LandesPressePortal - Aktuelle Politik Nachrichten

Raik Nowka: Crystal Meth - Gefahren erkennen und vermeiden

Crystal Meth ist eine der gefährlichsten Drogen unserer Zeit. Es macht besonders schnell süchtig und hat einen enormen psychischen und physischen Verfall zur Folge. In Brandenburg hat sich die Zahl der bekannten Meth-Konsumenten seit 2010 vervierfacht, doch die Landesregierung bleibt untätig. Über das Nichtinteresse des Gesundheitsministeriums entsetzt, legt nun die CDU-Fraktion anlässlich des Welt-Anti-Drogentages ein eigenes Konzeptpapier zur Bekämpfung und Prävention dieser gefährlichen Droge vor.

 

Der gesundheitspolitische Sprecher der CDU-Fraktion im Landtag Brandenburg, Raik Nowka, betonte die dringende Notwendigkeit einer konsequenten und nachhaltigen Strategie zur Vermeidung des Drogenkonsums. „Uns sind vor allem die Ausweitung der gesundheitlichen Aufklärung und eine patientenorientierte Entwöhnung und Rehabilitation wichtig“, sagte Nowka.

 

Der Konsum von Crystal könne vor allem aber durch polizeiliche Kontroll- und Verfolgungsarbeit eingeschränkt werden. „Die Kriminalprävention ist Aufgabe der Länder, insbesondere ist hierbei ein Hauptaugenmerk auf die Unterbindung von Herstellung, Handel und Schmuggel von Drogen zu legen“, so Nowka. Rauschgift- und Beschaffungskriminalität endeten nicht an Landesgrenzen. Die CDU-Fraktion wolle  zur Bekämpfung dieser Straftaten die bereits bestehende Zusammenarbeit mit anderen Ländern ausbauen und strebt insbesondere mit den Partnern aus Berlin, Sachsen, Mecklenburg-Vorpommern, dem Bund, der Republik Polen und der Tschechischen Republik den Aufbau eines gemeinsamen Kompetenzzentrums zur grenzüberschreitenden Sicherheit an.

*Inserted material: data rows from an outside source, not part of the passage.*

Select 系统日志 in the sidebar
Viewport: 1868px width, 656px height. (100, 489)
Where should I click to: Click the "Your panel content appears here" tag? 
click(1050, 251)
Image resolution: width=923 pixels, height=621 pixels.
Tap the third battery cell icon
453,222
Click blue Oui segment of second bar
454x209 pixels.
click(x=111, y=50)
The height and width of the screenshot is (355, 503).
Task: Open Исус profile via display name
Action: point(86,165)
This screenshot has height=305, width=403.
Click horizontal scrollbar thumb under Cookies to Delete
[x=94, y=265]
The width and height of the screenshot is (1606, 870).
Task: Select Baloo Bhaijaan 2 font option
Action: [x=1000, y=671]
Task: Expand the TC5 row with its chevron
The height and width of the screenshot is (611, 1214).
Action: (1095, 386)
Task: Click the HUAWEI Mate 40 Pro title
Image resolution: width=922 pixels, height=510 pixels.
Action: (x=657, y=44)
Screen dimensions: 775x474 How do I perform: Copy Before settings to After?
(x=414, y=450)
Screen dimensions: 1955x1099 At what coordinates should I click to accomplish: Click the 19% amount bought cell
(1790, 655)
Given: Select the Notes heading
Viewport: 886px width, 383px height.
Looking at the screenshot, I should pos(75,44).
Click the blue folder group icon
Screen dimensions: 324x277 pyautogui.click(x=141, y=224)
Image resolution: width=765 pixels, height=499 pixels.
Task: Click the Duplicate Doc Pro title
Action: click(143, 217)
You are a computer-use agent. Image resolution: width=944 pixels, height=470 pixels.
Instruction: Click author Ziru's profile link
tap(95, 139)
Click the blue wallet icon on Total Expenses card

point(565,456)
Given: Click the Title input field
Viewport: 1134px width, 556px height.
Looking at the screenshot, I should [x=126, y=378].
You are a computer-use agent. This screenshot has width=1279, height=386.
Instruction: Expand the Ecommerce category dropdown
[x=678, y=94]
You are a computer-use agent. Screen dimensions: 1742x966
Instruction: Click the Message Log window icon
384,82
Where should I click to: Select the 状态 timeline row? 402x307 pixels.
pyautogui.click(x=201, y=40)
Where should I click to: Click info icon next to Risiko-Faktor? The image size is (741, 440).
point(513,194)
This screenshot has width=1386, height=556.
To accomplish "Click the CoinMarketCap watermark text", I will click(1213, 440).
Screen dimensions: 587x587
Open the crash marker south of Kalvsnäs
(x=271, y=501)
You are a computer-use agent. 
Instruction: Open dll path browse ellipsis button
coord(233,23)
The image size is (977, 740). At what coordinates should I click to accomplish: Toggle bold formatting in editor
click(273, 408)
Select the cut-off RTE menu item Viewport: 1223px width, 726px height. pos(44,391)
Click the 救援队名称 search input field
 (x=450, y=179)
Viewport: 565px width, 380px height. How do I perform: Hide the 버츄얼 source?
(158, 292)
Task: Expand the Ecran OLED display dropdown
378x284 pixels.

„Bisher lässt die Landesregierung die Menschen, die von Crystal Meth abhängig sind, allein. Der Konsum von Crystal Meth wird als regionales Problem abgetan, für dessen Lösung die Kommunen im Süden allein zuständig seien. Mit dem von uns vorgelegten Konzept ist es möglich, ganzheitlich gegen eine Droge vorzugehen, die unserer Jugend schwerwiegende und irreparable Schäden zuzufügen kann“, so Nowka abschließend

 

Redaktion

Das LandesPressePortal (LPP) ist ein unabhängiges Presseportal für Parteien, Fraktionen und Ministerien in der Bundesrepublik Deutschland.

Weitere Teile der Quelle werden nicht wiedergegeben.